## EXERCISE INSTRUCTIONS
(a) From the forum thread about the Wolves below, list every team shortcoming that gets the one-word reply "Spree."
(b) Reproduce everything in the forum thread about the Wolves below, from "No, you haven't." down to "exist back then.".

Did you know anything about Eddie Griffin before he joined the Wovles? Did you know he existed? 



> Nothing is fixed? You know Spree's gone, right? You paying much attention to this team or what? The team can magically get that much worse after one season, but then when we lose those problems we won't get better at all?


So basically, all the Wolves problems were Latrell Spreewell. No offensive rebounds? Spree. No easy baskets in the post? Spree. No fast break points? Spree. Fantasyland must be nice. 



> I don't expect a title, but just as the Wolves turned bad one season they could turn good the next. We still have the talent to do it.


I will ask you this again, though I doubt you will respond to it. If the Wolves are going to get back to their division-winning ways of two seasons ago, wouldn't you agree that a content Spree was a major part of that success two years ago? And where is Spree today? 



> I've explained it a million times. There is no doubt we have a better roster than we did pre-Spree/Sam.


No, you haven't. Tell me how we have a better roster. We might have as much individual talent as we did three seasons ago, but our "team" has glaring holes that didn't exist back then. 



> Last year there were players that did not care about winning. We got rid of the biggest problem, and the other main problem may be gone too. Even if he's not it's very possible that he'll get his act together. He's gonna see how little money Spree will get this summer, and won't want the same thing for himself. Now there's definately a chance that we could have those same attitude problems, but after such a pathetic season like that, the players know they have to get their act together. I'm not gonna guarantee anything, you can't with this team, but we can be good.

## RAW DATA

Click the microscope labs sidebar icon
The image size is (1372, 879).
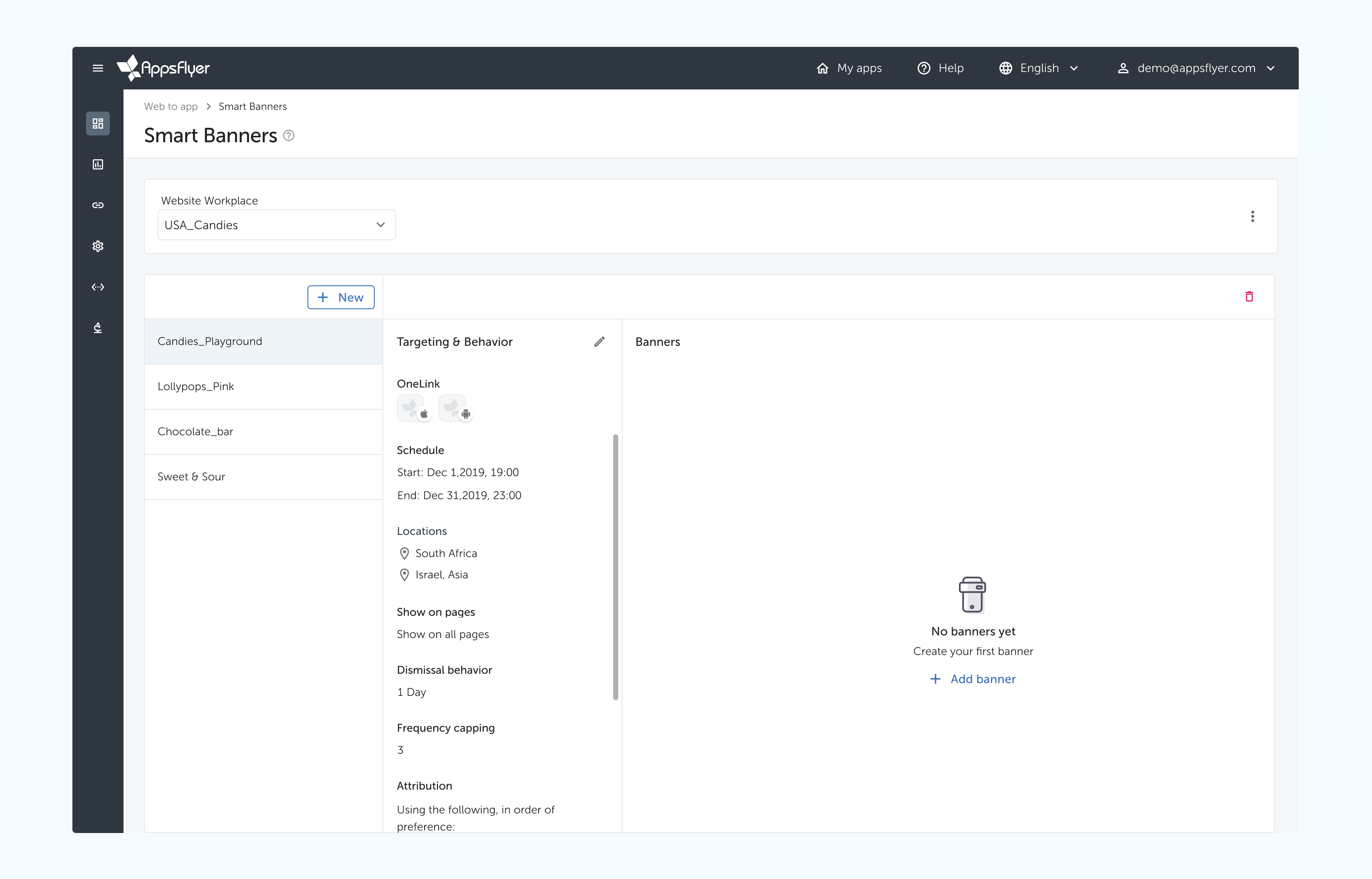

## RESULTS FOR EACH TASK
(a)
No offensive rebounds
No easy baskets in the post
No fast break points

(b)
No, you haven't. Tell me how we have a better roster. We might have as much individual talent as we did three seasons ago, but our "team" has glaring holes that didn't exist back then.